_Supplied material_.
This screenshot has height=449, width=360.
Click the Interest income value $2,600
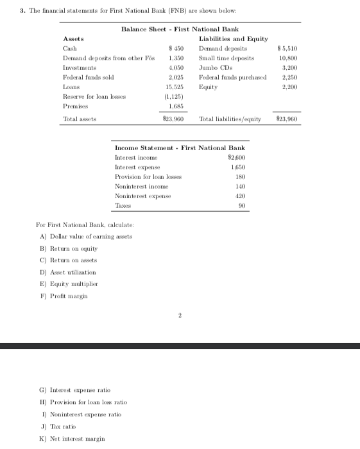tap(237, 157)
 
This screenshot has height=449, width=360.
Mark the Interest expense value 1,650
tap(238, 167)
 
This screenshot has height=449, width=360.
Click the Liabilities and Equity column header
tap(234, 40)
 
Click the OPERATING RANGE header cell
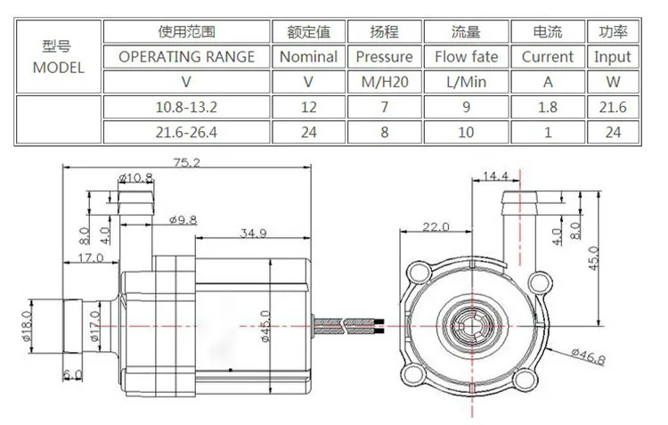pyautogui.click(x=187, y=56)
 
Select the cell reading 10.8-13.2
pyautogui.click(x=187, y=107)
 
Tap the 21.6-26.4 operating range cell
pyautogui.click(x=187, y=132)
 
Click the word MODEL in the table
pyautogui.click(x=59, y=67)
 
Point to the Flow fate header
pyautogui.click(x=466, y=56)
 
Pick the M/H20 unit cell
pyautogui.click(x=384, y=82)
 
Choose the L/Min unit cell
pyautogui.click(x=466, y=82)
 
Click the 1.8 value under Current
pyautogui.click(x=547, y=107)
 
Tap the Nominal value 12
pyautogui.click(x=308, y=107)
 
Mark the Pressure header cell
pyautogui.click(x=384, y=56)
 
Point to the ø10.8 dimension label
pyautogui.click(x=136, y=178)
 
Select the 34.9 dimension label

_Your task_. Reproduce every one of the rows above word for word, omitting the pictures.

_Output for this task_.
This screenshot has height=449, width=360.
Click the Interest income value $2,600
tap(237, 157)
 
This screenshot has height=449, width=360.
Mark the Interest expense value 1,650
tap(238, 167)
 
This screenshot has height=449, width=360.
Click the Liabilities and Equity column header
tap(234, 40)
 
Click the OPERATING RANGE header cell
pyautogui.click(x=187, y=56)
 
Select the cell reading 10.8-13.2
pyautogui.click(x=187, y=107)
 
Tap the 21.6-26.4 operating range cell
pyautogui.click(x=187, y=132)
 
Click the word MODEL in the table
pyautogui.click(x=59, y=67)
 
Point to the Flow fate header
pyautogui.click(x=466, y=56)
 
Pick the M/H20 unit cell
pyautogui.click(x=384, y=82)
 
Choose the L/Min unit cell
pyautogui.click(x=466, y=82)
 
Click the 1.8 value under Current
pyautogui.click(x=547, y=107)
 
Tap the Nominal value 12
pyautogui.click(x=308, y=107)
 
Mark the Pressure header cell
pyautogui.click(x=384, y=56)
 
Point to the ø10.8 dimension label
pyautogui.click(x=136, y=178)
 
Select the 34.9 dimension label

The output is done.